## [Prompt]
Take the line containing "You are a computer-use agent. The" as the first and the last line of the records below as the end, and please set down only what lies between them exactly, both ends included.

## [Source records]
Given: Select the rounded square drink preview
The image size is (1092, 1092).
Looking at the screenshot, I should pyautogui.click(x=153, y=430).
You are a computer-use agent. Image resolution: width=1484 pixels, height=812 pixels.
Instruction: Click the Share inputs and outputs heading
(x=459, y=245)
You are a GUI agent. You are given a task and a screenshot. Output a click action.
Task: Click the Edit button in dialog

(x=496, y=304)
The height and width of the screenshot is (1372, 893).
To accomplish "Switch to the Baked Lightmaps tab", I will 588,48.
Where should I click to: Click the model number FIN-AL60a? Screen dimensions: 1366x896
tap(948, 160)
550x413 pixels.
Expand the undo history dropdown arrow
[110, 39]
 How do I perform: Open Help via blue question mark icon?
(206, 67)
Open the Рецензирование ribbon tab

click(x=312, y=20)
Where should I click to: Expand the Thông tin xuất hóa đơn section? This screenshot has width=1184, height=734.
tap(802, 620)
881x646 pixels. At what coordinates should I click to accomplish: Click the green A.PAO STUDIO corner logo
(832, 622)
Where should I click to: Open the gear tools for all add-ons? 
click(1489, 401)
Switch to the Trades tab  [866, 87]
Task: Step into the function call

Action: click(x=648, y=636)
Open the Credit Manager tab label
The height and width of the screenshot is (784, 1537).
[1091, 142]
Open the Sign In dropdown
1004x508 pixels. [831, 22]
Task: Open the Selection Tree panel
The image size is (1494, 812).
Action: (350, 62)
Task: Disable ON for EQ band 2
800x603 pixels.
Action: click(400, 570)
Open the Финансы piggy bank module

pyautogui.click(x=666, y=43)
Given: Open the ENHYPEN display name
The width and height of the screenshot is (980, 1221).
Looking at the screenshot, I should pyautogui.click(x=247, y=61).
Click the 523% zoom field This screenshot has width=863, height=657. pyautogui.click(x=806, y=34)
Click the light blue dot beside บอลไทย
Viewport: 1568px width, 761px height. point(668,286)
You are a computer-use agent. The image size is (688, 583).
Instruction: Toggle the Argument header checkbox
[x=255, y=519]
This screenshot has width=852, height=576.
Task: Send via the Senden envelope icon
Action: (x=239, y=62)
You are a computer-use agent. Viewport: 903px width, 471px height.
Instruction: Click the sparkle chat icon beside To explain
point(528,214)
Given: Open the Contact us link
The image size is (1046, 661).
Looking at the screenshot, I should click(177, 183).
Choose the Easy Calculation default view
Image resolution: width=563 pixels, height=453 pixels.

## [Written answer]
You are a computer-use agent. The image size is (688, 583).
Instruction: Toggle the Argument header checkbox
[x=255, y=519]
This screenshot has width=852, height=576.
Task: Send via the Senden envelope icon
Action: (x=239, y=62)
You are a computer-use agent. Viewport: 903px width, 471px height.
Instruction: Click the sparkle chat icon beside To explain
point(528,214)
Given: Open the Contact us link
The image size is (1046, 661).
Looking at the screenshot, I should click(177, 183).
Choose the Easy Calculation default view
Image resolution: width=563 pixels, height=453 pixels.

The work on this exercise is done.